▸ **PROVIDED MATERIAL**:
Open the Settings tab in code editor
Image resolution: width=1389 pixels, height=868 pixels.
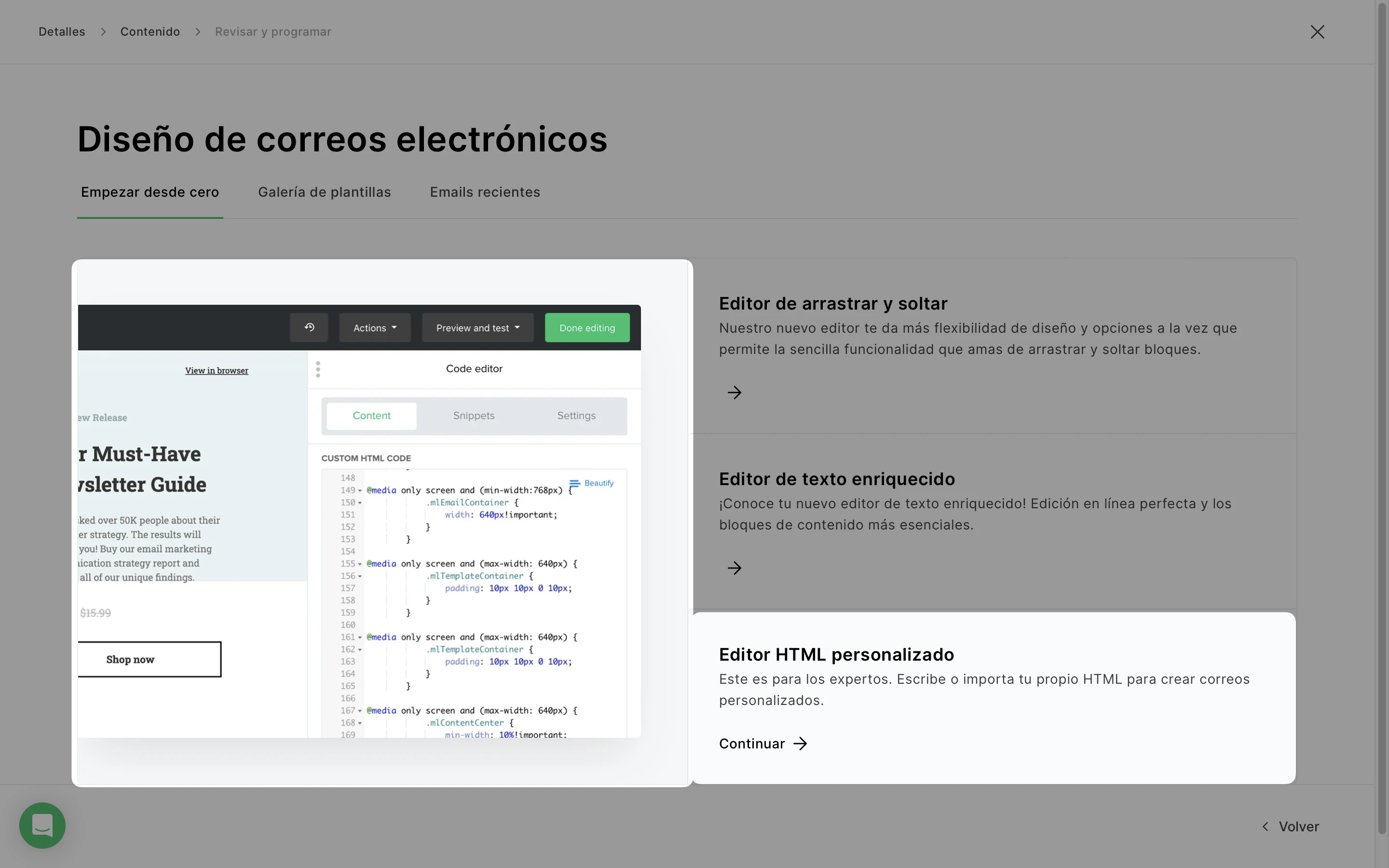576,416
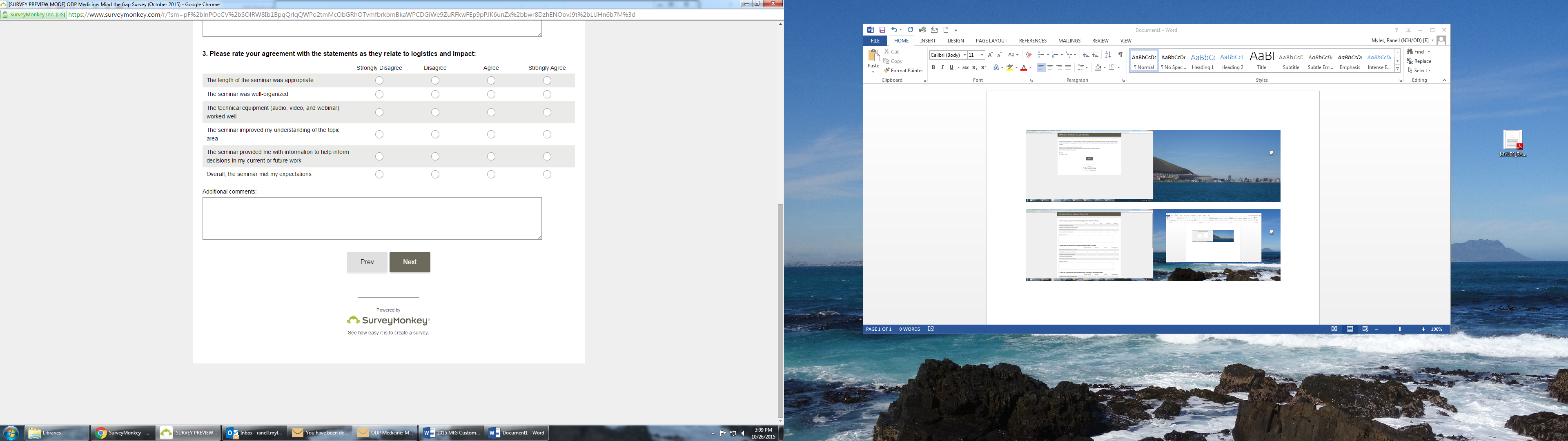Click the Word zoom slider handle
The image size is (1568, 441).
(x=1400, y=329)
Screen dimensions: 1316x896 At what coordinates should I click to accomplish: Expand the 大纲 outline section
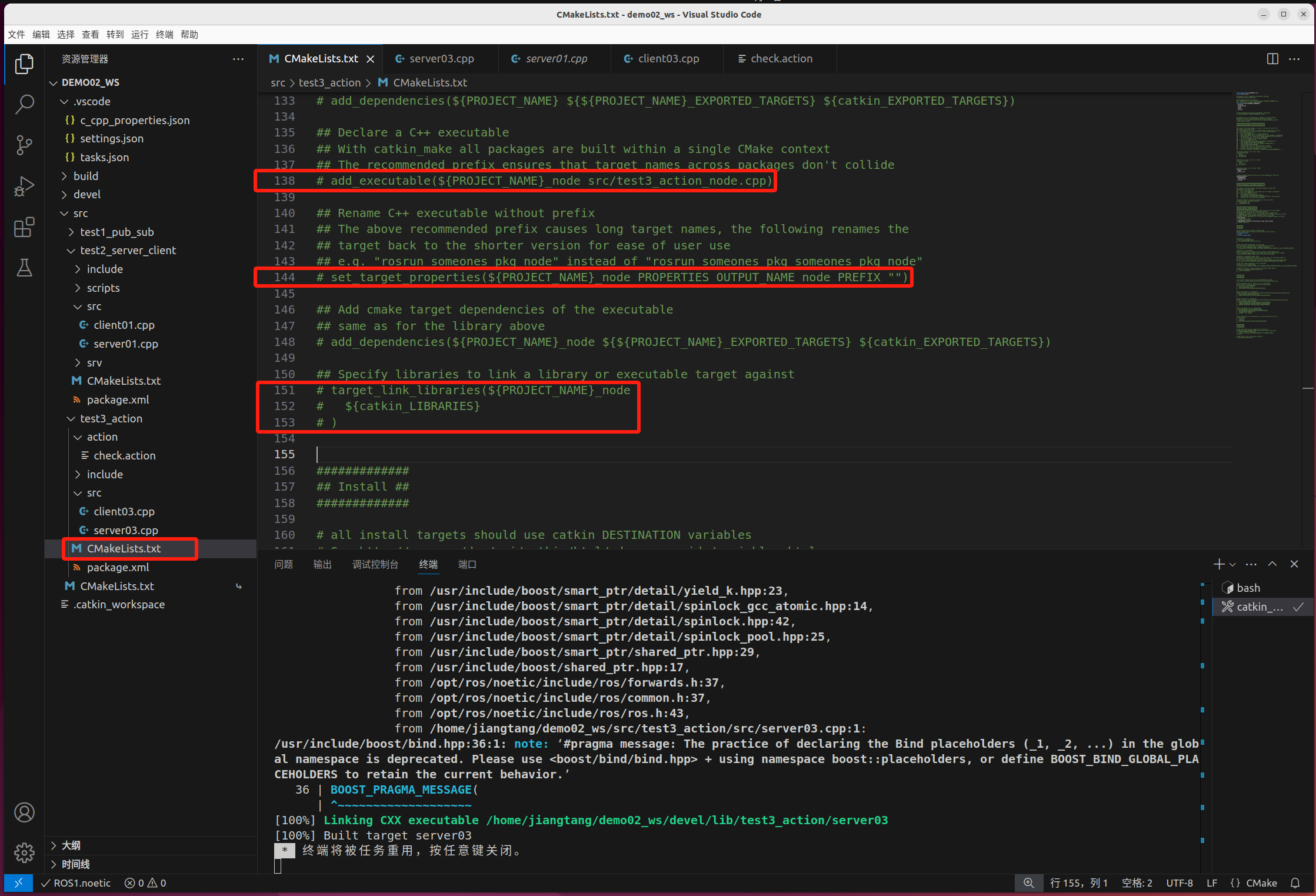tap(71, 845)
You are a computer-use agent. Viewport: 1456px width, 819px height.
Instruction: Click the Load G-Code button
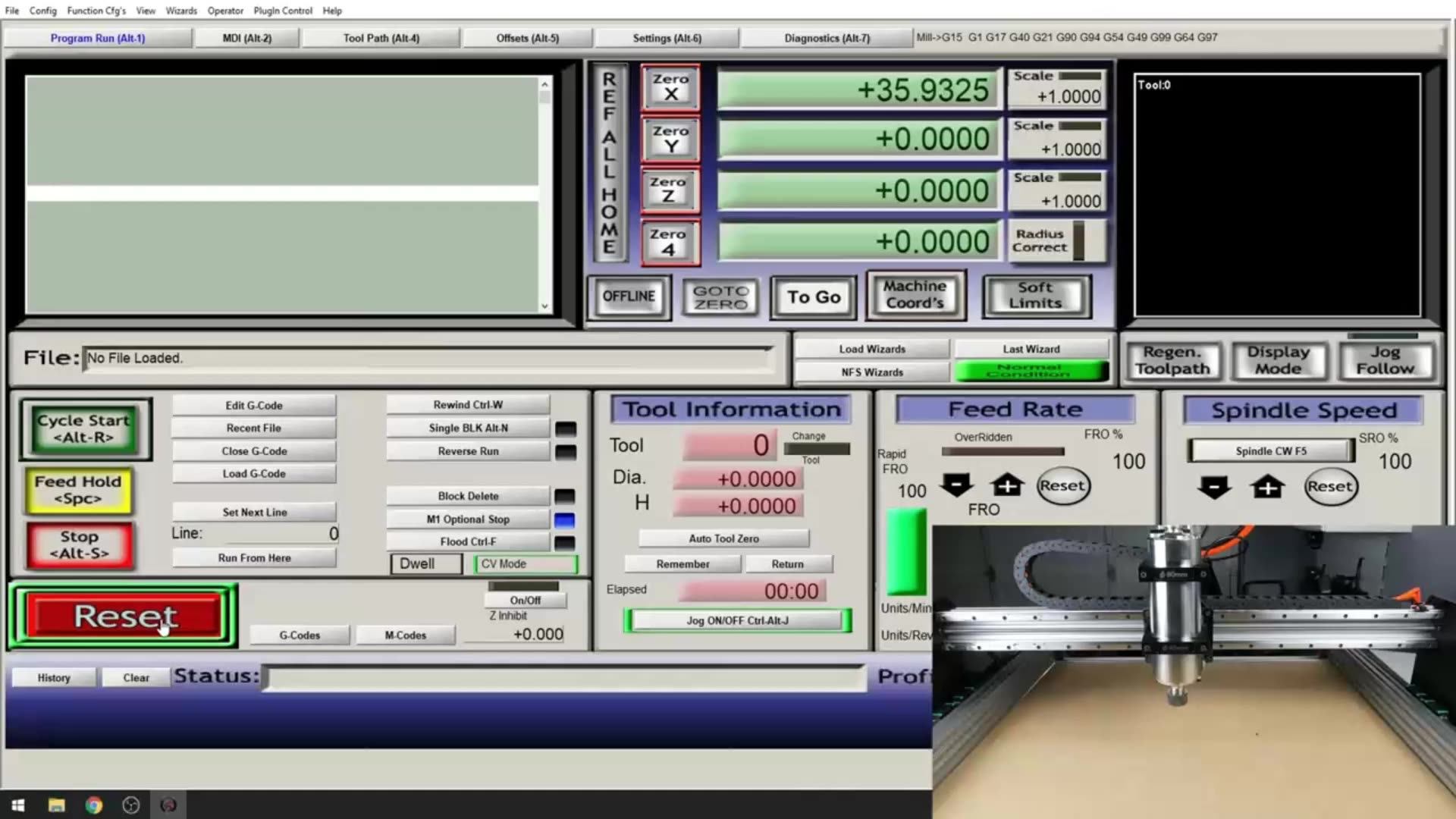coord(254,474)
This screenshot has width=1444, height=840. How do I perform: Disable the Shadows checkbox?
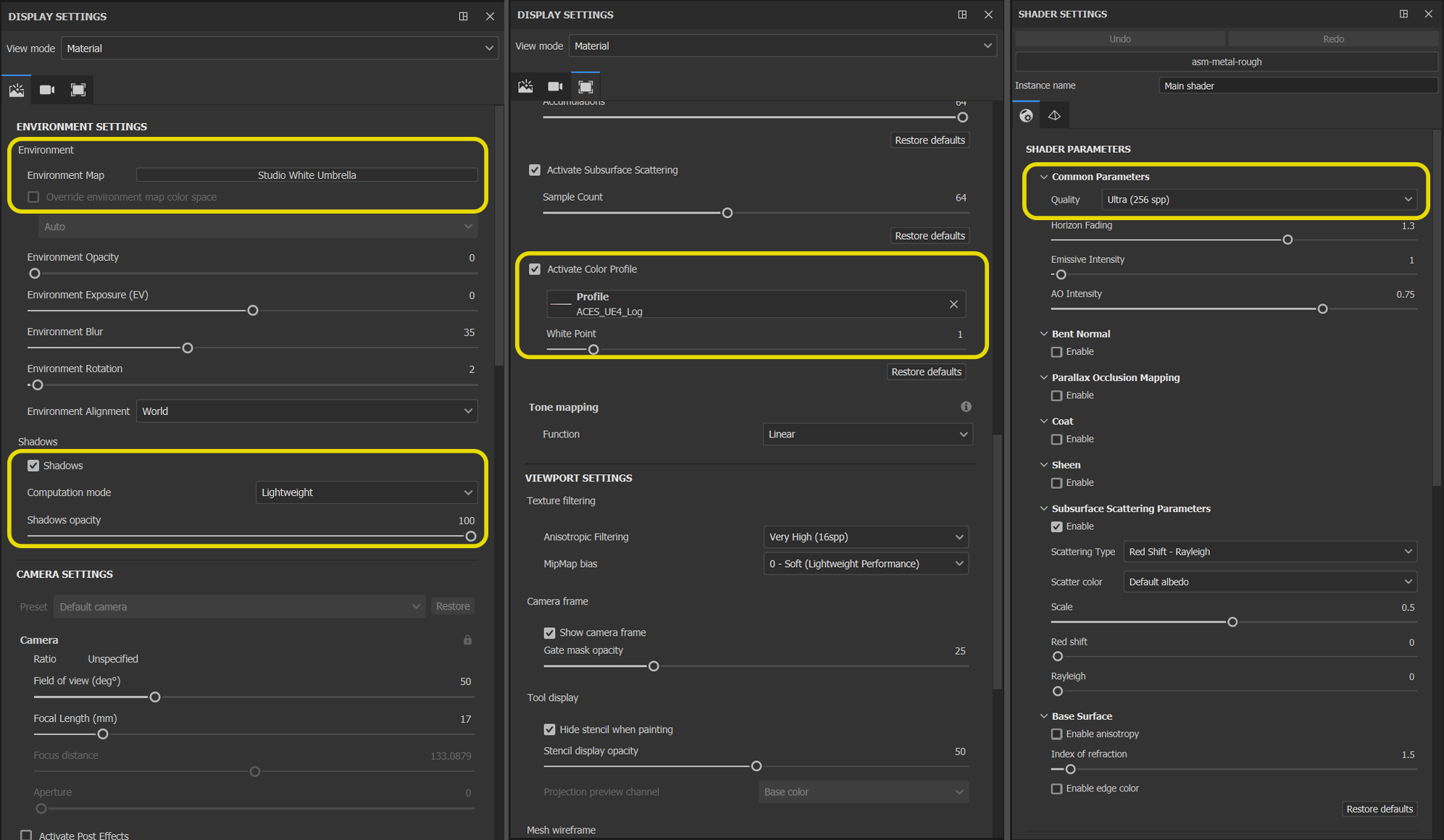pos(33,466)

▸ **AIM OF THE TASK**: Print every entry exactly; omit the pictures.

▸ **EXERCISE OUTPUT**:
Open the Settings tab in code editor
Image resolution: width=1389 pixels, height=868 pixels.
576,416
Click the Word zoom slider handle
The image size is (1568, 441).
(x=1400, y=329)
Screen dimensions: 1316x896 At what coordinates should I click to accomplish: Expand the 大纲 outline section
tap(71, 845)
You are a computer-use agent. Viewport: 1456px width, 819px height.
Instruction: Click the Load G-Code button
coord(254,474)
This screenshot has width=1444, height=840. How do I perform: Disable the Shadows checkbox?
pos(33,466)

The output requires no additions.